- [PROMPT]: Retype the listing below word for word, starting at its first line and ending with the line that contains "click(x=257, y=88)", with both included.

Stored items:
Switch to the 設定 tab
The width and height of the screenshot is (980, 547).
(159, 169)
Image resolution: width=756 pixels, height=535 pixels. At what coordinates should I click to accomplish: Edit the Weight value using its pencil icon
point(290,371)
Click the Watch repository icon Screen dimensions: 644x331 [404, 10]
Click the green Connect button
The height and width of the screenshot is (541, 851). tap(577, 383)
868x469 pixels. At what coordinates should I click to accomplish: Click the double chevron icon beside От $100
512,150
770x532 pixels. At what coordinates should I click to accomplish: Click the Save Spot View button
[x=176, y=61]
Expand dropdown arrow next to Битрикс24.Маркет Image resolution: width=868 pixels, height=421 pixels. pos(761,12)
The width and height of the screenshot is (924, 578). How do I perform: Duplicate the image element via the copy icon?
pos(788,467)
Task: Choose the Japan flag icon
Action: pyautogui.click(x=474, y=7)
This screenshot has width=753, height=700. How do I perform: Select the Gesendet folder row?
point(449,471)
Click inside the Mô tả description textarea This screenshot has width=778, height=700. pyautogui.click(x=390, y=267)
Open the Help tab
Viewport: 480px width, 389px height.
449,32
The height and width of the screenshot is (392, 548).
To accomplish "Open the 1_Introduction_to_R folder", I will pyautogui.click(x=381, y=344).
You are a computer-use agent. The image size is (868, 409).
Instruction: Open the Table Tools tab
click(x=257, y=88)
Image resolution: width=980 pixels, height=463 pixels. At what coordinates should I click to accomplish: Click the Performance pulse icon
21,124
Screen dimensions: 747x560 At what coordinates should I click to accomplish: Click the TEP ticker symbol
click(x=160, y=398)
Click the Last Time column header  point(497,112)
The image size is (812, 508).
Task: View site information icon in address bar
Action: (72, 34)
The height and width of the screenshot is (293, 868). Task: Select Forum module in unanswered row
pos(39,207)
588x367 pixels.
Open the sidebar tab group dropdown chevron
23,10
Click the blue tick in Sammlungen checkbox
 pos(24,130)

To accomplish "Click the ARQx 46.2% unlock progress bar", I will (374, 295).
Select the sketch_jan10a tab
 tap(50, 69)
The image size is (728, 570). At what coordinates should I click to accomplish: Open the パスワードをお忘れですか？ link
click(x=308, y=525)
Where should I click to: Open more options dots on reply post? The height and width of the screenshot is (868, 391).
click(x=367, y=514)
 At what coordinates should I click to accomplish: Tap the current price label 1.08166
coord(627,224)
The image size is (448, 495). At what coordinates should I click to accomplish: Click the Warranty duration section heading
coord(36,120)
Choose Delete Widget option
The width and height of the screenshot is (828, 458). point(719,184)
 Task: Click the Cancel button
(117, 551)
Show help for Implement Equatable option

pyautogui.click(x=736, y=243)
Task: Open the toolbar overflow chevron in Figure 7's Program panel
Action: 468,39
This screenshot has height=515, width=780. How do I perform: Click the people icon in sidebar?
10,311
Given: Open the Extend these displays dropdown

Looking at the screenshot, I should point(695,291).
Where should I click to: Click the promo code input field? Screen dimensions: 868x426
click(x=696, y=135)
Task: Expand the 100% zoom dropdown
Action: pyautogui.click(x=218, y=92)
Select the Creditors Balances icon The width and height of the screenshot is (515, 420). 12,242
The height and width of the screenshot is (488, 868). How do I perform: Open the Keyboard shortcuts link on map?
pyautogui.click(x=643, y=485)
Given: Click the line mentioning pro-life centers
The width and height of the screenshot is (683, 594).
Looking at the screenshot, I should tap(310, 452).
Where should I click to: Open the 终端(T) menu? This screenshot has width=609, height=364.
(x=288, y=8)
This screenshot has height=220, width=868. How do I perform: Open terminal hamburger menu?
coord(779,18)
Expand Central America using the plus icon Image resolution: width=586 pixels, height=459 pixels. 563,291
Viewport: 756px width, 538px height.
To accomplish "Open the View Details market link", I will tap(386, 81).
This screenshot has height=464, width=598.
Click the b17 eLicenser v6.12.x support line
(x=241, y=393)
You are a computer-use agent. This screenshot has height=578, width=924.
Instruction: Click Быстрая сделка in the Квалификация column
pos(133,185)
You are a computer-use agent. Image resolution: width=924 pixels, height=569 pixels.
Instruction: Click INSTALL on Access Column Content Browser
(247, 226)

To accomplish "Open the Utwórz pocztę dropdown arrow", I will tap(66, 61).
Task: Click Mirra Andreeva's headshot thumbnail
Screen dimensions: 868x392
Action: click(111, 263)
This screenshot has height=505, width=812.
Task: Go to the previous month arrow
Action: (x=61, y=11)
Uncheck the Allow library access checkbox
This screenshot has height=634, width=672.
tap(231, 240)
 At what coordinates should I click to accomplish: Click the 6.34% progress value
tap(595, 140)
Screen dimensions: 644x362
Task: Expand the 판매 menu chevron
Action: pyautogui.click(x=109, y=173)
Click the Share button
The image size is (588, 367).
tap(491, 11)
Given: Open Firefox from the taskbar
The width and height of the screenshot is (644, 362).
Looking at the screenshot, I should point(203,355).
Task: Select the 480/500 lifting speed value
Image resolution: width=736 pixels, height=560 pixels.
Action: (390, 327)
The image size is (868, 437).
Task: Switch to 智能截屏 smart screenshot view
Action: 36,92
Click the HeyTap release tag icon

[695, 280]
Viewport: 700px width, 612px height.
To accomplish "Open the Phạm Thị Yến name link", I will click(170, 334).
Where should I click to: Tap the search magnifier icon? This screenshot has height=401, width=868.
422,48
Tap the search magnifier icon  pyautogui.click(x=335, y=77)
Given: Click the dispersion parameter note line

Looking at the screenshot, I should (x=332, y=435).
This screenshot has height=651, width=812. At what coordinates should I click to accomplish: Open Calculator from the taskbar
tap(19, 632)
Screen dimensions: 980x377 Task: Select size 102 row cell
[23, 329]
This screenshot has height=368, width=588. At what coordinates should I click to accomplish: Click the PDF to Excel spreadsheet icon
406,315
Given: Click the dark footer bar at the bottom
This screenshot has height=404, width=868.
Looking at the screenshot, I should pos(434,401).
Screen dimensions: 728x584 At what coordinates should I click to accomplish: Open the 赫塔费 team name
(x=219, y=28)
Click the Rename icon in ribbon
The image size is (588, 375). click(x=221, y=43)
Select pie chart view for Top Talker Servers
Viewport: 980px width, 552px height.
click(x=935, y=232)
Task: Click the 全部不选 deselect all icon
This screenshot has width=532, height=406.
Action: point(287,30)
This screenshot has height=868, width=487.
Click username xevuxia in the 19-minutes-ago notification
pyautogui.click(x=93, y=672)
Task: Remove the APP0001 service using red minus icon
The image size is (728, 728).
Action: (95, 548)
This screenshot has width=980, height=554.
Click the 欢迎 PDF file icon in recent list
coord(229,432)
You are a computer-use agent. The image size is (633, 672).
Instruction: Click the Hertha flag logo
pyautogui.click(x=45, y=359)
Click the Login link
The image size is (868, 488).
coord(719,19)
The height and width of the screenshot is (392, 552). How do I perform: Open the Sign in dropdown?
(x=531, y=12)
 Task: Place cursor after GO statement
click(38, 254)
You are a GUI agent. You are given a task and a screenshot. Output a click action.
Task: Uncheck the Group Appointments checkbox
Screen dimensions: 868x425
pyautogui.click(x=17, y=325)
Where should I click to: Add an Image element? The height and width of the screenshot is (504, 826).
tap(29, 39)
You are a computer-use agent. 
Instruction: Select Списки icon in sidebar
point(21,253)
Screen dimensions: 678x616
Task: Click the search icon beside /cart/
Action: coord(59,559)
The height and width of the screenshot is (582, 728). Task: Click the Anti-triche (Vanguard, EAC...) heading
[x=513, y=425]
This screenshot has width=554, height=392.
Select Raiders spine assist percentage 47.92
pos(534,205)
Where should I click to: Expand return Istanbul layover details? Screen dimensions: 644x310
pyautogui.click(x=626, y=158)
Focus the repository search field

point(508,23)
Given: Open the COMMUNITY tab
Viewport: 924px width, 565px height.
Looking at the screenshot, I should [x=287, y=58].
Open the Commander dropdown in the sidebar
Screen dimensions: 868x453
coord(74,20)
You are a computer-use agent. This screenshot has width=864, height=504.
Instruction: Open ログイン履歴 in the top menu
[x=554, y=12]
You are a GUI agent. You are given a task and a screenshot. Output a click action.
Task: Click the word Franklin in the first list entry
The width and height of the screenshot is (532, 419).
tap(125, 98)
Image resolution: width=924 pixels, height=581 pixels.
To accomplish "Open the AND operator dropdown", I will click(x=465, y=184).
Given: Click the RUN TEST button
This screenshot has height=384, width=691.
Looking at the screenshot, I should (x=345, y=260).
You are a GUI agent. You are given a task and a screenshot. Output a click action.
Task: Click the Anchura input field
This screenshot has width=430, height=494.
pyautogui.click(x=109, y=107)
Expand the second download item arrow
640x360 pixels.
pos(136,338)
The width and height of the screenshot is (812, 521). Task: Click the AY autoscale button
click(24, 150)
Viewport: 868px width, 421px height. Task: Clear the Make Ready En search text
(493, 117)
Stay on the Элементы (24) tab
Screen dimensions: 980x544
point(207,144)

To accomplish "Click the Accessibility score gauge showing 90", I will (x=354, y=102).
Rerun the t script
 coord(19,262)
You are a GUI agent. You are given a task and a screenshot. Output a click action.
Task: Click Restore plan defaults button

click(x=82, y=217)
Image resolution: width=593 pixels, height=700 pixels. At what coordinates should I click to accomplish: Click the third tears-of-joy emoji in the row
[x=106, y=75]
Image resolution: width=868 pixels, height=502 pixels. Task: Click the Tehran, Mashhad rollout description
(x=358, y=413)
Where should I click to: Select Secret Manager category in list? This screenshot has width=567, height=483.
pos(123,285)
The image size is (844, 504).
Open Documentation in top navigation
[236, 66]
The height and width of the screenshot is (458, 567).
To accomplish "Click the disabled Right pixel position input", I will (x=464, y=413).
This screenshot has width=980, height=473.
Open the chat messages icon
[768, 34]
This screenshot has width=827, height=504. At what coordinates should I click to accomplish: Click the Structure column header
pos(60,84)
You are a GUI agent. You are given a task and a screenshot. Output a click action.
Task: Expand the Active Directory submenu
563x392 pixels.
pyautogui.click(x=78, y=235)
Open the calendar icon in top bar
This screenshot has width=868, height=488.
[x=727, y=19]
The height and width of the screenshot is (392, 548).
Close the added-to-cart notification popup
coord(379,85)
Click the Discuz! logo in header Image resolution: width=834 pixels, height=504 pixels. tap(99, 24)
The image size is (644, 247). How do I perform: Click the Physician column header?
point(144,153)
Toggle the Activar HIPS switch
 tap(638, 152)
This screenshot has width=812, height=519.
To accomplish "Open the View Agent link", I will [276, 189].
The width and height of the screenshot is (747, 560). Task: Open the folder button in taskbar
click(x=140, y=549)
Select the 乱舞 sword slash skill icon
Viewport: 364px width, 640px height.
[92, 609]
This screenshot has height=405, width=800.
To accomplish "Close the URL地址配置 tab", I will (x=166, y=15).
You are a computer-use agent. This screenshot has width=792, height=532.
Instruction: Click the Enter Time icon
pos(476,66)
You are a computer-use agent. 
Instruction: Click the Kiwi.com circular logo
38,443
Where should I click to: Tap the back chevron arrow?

- [FINAL RESULT]:
Switch to the 設定 tab
The width and height of the screenshot is (980, 547).
(159, 169)
Image resolution: width=756 pixels, height=535 pixels. At what coordinates should I click to accomplish: Edit the Weight value using its pencil icon
point(290,371)
Click the Watch repository icon Screen dimensions: 644x331 [404, 10]
Click the green Connect button
The height and width of the screenshot is (541, 851). tap(577, 383)
868x469 pixels. At what coordinates should I click to accomplish: Click the double chevron icon beside От $100
512,150
770x532 pixels. At what coordinates should I click to accomplish: Click the Save Spot View button
[x=176, y=61]
Expand dropdown arrow next to Битрикс24.Маркет Image resolution: width=868 pixels, height=421 pixels. pos(761,12)
The width and height of the screenshot is (924, 578). How do I perform: Duplicate the image element via the copy icon?
pos(788,467)
Task: Choose the Japan flag icon
Action: pyautogui.click(x=474, y=7)
This screenshot has width=753, height=700. How do I perform: Select the Gesendet folder row?
point(449,471)
Click inside the Mô tả description textarea This screenshot has width=778, height=700. pyautogui.click(x=390, y=267)
Open the Help tab
Viewport: 480px width, 389px height.
449,32
The height and width of the screenshot is (392, 548).
To accomplish "Open the 1_Introduction_to_R folder", I will pyautogui.click(x=381, y=344).
You are a computer-use agent. The image size is (868, 409).
Instruction: Open the Table Tools tab
click(x=257, y=88)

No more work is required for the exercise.